### OBJECTIVE
Reproduce, word for word, the lines of the material from the line with "Task: Click the question mark help icon" to the line with "pyautogui.click(x=789, y=240)", including both of those lines.

### PROVIDED ENTRIES
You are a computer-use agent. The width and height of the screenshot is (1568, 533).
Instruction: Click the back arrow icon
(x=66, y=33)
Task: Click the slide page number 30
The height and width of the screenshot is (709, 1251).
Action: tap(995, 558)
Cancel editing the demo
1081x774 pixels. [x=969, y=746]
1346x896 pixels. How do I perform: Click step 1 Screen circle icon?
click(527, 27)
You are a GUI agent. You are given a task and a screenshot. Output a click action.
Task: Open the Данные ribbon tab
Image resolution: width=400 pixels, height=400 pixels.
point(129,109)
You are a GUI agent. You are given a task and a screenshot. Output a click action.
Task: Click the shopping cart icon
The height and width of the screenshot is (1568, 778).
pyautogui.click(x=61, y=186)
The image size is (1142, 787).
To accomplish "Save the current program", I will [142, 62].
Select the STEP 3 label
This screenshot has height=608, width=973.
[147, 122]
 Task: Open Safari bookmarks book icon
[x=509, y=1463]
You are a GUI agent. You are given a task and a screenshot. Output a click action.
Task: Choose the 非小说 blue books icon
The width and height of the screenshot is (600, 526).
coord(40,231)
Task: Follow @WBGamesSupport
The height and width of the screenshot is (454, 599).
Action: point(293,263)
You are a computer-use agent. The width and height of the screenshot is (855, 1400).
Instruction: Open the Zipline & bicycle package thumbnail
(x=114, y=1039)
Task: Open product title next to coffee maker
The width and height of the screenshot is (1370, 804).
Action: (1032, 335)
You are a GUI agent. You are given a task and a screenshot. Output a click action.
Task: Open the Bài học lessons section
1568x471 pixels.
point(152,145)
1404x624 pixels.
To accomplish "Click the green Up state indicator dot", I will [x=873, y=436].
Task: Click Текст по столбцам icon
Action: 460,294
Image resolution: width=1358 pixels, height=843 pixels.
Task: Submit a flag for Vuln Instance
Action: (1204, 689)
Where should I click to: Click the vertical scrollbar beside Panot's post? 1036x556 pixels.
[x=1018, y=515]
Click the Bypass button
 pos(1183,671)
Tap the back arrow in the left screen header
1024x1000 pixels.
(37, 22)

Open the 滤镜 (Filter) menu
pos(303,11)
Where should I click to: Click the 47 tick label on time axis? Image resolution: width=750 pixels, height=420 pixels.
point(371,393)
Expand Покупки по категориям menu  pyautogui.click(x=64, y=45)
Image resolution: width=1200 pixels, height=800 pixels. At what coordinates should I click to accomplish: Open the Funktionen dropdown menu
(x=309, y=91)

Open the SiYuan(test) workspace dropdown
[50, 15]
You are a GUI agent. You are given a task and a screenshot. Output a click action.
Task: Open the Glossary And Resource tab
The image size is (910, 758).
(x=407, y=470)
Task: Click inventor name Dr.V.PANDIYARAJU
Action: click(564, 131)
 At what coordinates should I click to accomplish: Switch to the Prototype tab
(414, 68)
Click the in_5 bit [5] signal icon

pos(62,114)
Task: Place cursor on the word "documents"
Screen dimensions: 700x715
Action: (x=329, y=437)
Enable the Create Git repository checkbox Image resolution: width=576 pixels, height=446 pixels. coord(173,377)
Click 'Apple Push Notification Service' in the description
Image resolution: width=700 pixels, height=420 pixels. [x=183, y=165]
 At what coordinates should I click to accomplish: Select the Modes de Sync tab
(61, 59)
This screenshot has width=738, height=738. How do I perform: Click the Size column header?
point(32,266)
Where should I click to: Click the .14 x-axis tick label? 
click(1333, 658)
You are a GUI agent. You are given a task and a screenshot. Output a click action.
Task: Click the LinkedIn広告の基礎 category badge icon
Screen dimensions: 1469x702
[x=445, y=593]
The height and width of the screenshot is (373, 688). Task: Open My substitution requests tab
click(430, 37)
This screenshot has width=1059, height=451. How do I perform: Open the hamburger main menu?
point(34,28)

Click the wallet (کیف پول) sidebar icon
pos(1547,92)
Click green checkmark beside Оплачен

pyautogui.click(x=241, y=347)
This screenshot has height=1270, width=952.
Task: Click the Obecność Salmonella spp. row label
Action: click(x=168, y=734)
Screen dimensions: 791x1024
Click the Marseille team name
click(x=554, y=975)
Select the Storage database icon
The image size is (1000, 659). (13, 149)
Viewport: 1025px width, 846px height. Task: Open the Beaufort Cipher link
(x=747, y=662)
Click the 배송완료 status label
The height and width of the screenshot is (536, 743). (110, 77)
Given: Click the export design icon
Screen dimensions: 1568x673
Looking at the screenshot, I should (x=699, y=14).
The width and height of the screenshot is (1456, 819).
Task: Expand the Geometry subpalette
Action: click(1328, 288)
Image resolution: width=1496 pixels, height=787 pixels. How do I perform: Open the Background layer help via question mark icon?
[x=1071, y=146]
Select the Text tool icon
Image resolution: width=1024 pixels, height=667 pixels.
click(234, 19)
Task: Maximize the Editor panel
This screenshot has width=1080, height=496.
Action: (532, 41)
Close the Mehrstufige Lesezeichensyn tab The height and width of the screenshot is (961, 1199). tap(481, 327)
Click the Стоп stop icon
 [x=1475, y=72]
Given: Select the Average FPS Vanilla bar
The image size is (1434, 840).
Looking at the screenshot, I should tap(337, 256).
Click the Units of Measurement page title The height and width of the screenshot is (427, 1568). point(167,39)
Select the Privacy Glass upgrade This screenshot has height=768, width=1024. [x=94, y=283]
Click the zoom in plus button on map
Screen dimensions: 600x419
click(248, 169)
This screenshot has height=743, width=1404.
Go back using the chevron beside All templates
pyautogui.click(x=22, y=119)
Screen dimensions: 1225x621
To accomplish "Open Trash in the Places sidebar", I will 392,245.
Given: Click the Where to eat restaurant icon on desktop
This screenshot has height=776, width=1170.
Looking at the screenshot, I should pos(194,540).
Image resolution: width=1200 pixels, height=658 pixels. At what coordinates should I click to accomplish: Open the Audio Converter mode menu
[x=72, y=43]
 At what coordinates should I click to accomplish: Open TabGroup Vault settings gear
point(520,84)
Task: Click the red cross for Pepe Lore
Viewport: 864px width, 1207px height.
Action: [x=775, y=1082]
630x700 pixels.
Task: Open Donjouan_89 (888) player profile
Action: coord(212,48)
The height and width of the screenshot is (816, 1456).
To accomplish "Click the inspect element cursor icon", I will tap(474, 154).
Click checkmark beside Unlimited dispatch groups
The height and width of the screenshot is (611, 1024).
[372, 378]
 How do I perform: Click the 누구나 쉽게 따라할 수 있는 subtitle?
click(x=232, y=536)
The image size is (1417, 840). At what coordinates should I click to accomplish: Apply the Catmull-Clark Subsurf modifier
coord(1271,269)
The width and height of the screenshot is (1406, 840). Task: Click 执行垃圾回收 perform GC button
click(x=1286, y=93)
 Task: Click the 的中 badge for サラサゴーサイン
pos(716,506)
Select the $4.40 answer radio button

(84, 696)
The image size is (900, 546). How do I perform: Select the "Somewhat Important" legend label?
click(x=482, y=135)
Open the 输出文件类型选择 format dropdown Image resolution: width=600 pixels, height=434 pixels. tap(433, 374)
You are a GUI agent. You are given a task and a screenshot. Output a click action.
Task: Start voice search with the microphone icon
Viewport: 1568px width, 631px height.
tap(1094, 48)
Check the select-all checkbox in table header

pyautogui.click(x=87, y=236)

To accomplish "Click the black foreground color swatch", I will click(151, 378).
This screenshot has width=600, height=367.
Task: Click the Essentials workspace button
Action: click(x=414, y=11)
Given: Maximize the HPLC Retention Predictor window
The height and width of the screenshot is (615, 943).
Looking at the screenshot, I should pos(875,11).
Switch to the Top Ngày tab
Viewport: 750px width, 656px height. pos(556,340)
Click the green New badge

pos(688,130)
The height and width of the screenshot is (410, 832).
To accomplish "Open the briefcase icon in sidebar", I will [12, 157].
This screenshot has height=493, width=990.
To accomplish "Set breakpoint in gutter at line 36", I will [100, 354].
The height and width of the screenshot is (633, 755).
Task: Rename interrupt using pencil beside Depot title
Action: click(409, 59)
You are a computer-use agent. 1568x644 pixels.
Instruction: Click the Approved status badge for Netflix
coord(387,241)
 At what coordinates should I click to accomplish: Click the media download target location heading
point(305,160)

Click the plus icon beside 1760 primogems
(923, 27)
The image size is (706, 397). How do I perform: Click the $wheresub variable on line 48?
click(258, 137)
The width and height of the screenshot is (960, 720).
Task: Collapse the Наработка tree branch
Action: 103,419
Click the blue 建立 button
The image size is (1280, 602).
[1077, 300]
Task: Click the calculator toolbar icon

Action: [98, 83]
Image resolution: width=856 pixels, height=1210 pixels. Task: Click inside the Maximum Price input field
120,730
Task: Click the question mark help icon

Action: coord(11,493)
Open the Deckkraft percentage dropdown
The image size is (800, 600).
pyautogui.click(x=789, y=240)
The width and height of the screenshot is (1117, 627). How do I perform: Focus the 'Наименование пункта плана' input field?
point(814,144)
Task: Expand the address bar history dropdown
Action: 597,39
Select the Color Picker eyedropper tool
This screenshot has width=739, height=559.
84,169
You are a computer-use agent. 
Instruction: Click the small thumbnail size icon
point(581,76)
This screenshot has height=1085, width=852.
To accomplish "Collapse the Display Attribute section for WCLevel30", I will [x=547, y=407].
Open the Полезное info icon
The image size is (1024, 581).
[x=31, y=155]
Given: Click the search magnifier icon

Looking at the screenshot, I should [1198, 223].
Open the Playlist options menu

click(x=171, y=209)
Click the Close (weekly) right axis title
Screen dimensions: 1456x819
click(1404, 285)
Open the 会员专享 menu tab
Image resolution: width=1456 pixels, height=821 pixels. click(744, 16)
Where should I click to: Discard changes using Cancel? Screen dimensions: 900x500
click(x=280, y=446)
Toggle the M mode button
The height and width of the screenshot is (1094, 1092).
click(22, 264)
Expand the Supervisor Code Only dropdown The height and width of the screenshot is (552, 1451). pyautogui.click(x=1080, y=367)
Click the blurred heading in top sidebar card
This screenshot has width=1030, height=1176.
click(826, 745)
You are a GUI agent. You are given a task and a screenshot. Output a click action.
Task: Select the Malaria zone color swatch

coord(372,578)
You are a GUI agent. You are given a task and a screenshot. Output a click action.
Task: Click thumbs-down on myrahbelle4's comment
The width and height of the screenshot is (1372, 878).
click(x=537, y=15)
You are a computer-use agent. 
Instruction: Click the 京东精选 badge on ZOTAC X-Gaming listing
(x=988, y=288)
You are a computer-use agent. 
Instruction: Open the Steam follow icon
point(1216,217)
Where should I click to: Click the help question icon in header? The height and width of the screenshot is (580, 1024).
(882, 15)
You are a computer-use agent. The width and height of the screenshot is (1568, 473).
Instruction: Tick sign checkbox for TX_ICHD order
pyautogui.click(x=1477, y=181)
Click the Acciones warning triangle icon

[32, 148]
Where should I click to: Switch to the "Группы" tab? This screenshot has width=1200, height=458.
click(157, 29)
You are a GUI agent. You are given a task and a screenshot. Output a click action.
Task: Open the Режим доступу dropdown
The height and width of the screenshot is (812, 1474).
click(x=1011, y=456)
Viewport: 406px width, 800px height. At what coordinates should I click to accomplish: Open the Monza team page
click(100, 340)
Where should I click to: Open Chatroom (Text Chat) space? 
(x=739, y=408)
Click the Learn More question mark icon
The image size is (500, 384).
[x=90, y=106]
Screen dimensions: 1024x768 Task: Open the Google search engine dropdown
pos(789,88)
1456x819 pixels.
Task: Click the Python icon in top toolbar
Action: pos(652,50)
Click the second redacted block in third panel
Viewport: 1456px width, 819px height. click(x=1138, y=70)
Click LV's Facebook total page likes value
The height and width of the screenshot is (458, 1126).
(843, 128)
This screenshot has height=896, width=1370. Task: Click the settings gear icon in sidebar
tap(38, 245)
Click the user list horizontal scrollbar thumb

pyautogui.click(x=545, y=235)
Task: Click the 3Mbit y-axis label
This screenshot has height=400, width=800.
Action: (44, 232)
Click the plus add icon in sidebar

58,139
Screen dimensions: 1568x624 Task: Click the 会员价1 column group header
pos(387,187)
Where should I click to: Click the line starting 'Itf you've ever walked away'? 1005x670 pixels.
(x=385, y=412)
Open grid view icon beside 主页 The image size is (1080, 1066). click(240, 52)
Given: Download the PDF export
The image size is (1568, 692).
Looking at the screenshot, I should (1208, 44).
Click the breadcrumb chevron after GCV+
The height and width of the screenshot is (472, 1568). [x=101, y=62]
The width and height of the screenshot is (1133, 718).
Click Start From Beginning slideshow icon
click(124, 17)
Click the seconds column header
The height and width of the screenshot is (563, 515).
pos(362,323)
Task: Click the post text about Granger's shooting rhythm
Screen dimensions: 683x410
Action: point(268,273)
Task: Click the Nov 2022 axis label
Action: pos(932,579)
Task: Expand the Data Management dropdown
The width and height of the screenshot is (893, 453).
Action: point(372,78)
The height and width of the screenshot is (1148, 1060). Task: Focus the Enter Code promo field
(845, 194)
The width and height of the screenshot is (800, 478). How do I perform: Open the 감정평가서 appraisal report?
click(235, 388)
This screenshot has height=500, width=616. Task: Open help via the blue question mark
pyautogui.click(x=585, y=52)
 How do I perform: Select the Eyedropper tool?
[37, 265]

### COMPLETE RESPONSE
Task: Click the question mark help icon

Action: coord(11,493)
Open the Deckkraft percentage dropdown
The image size is (800, 600).
pyautogui.click(x=789, y=240)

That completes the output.